Not Enough U.S. Cash Burning IPOs For You? Here Comes China’s Luckin Coffee

Date: Wednesday, May 15, 2019 3:30 PM EDT

Just as U.S. investors are trying to make sense of the Uber (UBER) and Lyft (LYFTIPOs, both disastrous for those buying at the offer prices, on Friday we will get a U.S. listing of Chinese-operated, Cayman Island-incorporated coffee upstart Luckin Coffee (LK). How much should investors pay for this so-called Starbucks of China (even though its business model is not copying the Seattle-based giant)? Quite frankly, who the heck knows? If that is not a sign that one should pass, for now, I don’t know what is.

Below is a summary of Luckin’s financials from the IPO prospectus, though keep in mind its operating history is short (having gone from zero to 2,370 stores between October 2017 and March 2019).

(Click on image to enlarge)

This income statement reads like a Silicon Valley cloud-computing start-up, not a Chinese bricks and mortar coffee chain

As you can see, Luckin’s stores are run at a loss, with Q1 2019 sales of $71 million dwarfed by direct store operating costs of $83 million and another $25 million of marketing expense.

Investors should not exactly be enamored with Luckin’s growth rate. After all, selling coffee at a loss is an easy way to rack up sales and there is no way that the company has a detailed, refined, and proven unit expansion plan in place given that they are opening these money-losing locations as fast as humanly possible (an average of more than 4 new stores a day since they launched 18 months ago!).

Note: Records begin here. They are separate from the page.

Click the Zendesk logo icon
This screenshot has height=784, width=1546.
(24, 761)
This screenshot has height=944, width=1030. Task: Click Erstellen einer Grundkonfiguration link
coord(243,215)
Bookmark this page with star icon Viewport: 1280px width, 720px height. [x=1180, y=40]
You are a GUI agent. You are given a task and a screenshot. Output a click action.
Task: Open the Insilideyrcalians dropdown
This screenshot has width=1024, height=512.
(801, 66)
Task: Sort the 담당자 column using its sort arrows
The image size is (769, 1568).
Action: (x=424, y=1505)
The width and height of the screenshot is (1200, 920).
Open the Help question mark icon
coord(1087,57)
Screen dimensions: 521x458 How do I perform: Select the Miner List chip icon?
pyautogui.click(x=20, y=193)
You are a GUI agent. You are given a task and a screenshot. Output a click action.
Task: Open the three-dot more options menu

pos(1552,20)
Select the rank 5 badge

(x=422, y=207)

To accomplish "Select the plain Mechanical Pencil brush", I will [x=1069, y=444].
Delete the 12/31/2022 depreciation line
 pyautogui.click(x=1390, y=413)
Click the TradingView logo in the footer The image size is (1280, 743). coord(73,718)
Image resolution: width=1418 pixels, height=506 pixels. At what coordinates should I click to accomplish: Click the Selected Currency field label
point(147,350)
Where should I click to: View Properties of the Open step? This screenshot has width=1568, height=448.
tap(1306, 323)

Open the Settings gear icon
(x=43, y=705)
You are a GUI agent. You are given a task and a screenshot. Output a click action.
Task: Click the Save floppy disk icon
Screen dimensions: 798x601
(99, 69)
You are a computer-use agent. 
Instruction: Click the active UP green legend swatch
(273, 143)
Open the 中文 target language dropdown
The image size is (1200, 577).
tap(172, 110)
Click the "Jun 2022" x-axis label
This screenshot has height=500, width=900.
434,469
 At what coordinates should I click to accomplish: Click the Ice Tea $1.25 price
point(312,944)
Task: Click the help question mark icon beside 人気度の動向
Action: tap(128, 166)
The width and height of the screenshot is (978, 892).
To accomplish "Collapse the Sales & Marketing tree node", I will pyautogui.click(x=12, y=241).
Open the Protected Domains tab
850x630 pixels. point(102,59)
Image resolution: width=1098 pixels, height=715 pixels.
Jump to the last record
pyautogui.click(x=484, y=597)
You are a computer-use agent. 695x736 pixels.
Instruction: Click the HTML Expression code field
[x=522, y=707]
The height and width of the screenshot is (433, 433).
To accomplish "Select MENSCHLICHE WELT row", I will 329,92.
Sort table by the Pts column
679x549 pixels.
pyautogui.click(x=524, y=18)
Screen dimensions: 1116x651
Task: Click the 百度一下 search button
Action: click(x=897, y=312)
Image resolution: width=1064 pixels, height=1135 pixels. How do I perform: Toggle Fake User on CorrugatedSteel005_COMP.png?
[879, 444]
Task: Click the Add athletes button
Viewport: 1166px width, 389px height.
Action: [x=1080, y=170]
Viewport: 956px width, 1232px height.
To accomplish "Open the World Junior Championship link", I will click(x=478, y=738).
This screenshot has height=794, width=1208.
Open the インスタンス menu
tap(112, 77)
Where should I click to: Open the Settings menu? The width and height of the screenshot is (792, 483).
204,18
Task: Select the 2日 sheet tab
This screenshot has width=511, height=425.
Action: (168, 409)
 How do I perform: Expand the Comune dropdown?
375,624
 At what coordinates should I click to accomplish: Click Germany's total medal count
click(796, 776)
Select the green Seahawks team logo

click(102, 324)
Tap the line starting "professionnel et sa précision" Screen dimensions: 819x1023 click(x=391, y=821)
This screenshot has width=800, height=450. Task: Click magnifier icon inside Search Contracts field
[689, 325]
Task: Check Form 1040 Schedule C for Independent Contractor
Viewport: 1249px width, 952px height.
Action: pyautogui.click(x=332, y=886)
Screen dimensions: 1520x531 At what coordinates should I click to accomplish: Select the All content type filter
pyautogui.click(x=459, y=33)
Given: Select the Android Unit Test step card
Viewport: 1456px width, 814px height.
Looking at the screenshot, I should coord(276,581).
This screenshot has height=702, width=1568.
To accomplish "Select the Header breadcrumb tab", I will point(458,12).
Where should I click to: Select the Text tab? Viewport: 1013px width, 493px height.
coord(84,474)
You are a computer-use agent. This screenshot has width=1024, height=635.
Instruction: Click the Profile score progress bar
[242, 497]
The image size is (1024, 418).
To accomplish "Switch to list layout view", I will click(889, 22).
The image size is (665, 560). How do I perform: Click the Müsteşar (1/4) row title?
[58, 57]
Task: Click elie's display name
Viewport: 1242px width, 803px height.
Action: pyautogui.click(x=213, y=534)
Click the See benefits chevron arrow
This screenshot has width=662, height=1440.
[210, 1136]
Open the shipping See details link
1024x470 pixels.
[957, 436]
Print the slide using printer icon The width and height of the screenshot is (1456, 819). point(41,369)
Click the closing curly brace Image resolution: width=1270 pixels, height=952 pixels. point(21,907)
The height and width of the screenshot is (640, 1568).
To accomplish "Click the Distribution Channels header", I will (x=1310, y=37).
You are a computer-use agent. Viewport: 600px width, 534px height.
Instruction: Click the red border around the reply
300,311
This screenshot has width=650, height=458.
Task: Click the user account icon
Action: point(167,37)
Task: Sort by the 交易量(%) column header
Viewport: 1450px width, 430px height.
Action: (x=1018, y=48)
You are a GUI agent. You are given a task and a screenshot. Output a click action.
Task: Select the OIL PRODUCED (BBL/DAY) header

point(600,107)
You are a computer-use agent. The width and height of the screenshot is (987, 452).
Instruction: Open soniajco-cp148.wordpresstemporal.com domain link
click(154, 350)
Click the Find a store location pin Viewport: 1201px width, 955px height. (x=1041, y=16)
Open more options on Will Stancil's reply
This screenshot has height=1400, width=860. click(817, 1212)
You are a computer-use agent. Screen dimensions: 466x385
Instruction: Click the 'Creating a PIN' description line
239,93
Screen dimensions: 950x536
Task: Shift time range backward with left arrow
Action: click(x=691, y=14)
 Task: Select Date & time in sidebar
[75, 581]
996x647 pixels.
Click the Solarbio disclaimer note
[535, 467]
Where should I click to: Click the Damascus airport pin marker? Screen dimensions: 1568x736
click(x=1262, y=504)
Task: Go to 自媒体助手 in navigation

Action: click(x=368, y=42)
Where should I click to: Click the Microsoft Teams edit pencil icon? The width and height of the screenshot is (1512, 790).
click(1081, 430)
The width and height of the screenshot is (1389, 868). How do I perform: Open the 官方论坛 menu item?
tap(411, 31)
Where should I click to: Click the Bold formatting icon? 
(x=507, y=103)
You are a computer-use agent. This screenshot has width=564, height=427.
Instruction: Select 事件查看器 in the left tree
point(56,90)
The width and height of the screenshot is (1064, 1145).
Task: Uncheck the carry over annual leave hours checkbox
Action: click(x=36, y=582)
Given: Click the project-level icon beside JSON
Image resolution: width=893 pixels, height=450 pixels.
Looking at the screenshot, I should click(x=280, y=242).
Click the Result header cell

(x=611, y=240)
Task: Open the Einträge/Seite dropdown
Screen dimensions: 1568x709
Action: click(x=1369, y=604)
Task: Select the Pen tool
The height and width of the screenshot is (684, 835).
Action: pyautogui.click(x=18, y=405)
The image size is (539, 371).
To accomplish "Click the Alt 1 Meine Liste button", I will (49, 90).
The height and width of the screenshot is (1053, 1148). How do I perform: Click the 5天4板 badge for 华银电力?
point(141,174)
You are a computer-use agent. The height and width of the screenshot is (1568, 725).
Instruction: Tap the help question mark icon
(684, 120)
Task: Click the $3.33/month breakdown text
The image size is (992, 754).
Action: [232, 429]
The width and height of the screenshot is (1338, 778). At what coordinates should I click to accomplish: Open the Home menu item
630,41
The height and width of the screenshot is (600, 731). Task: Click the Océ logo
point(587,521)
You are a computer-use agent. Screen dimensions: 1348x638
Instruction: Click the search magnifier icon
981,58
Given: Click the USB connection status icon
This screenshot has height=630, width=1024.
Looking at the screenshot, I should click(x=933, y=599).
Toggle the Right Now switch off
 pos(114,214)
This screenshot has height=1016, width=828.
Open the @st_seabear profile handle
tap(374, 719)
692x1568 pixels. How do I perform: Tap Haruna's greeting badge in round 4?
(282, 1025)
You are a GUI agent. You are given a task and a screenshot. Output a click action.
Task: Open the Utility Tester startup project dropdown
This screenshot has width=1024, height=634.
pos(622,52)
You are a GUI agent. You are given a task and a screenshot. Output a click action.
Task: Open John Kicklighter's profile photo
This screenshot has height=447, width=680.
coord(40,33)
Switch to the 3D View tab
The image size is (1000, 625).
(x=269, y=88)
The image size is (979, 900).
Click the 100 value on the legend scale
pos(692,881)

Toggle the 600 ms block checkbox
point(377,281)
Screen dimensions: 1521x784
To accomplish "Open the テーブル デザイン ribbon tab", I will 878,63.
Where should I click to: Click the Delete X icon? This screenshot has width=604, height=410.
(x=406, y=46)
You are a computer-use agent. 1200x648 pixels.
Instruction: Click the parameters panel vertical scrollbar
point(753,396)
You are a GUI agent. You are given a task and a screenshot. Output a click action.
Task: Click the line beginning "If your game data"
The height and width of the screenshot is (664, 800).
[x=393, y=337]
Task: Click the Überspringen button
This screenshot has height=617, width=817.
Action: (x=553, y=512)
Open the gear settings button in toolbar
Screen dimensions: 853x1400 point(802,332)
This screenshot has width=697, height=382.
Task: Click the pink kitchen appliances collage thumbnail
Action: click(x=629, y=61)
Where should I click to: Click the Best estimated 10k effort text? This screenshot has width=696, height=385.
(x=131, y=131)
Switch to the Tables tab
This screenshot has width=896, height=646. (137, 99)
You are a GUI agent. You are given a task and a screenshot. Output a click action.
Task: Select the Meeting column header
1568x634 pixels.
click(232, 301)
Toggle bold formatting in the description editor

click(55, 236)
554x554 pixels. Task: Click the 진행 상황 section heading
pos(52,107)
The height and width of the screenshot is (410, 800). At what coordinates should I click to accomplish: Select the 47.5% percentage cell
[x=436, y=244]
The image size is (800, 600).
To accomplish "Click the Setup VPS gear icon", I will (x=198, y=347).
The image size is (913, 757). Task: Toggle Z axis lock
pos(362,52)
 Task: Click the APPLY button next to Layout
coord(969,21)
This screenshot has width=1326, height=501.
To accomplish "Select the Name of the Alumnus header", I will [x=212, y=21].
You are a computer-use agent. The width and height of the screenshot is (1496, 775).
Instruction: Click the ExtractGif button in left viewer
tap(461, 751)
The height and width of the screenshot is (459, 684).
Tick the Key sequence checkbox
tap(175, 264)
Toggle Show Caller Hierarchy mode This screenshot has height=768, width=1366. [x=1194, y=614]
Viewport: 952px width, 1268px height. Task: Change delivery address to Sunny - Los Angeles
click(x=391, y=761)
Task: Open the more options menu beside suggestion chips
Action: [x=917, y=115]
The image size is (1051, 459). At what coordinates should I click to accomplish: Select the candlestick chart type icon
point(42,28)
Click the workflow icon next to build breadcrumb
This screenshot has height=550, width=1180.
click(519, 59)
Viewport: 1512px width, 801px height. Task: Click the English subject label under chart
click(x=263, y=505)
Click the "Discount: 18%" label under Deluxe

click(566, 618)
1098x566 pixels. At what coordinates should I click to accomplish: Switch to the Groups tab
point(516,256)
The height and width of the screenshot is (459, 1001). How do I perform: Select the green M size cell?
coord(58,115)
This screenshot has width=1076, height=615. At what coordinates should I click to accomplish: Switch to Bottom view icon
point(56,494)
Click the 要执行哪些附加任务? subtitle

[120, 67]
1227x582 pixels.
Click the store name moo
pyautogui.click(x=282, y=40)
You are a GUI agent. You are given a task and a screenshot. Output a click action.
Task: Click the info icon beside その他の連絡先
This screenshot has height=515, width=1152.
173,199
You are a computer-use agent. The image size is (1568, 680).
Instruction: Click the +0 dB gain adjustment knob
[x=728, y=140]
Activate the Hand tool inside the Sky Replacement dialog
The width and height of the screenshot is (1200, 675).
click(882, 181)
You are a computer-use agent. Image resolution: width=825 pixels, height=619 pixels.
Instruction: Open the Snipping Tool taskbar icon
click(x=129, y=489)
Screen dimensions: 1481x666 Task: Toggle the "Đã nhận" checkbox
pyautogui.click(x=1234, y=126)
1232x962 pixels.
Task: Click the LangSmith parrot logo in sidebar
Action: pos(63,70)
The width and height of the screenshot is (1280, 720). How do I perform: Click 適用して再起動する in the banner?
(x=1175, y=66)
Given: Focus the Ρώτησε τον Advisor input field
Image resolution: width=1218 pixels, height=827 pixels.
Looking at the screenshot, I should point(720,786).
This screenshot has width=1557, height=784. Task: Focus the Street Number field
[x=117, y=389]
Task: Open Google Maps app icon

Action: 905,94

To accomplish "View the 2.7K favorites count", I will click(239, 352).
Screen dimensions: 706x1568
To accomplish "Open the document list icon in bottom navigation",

None of this says anything about the long-term odds of success for Luckin Coffee. They could very well become China’s largest coffee seller and make money doing it. There is simply no way to know at this point, so investors are left deciding whether they want to take a gamble or not. Many will, given that the company will list on a U.S. exchange this week, but with no sound financial model to back up the prices being paid for the shares, there is really no fundamental case to be made for buying the stock.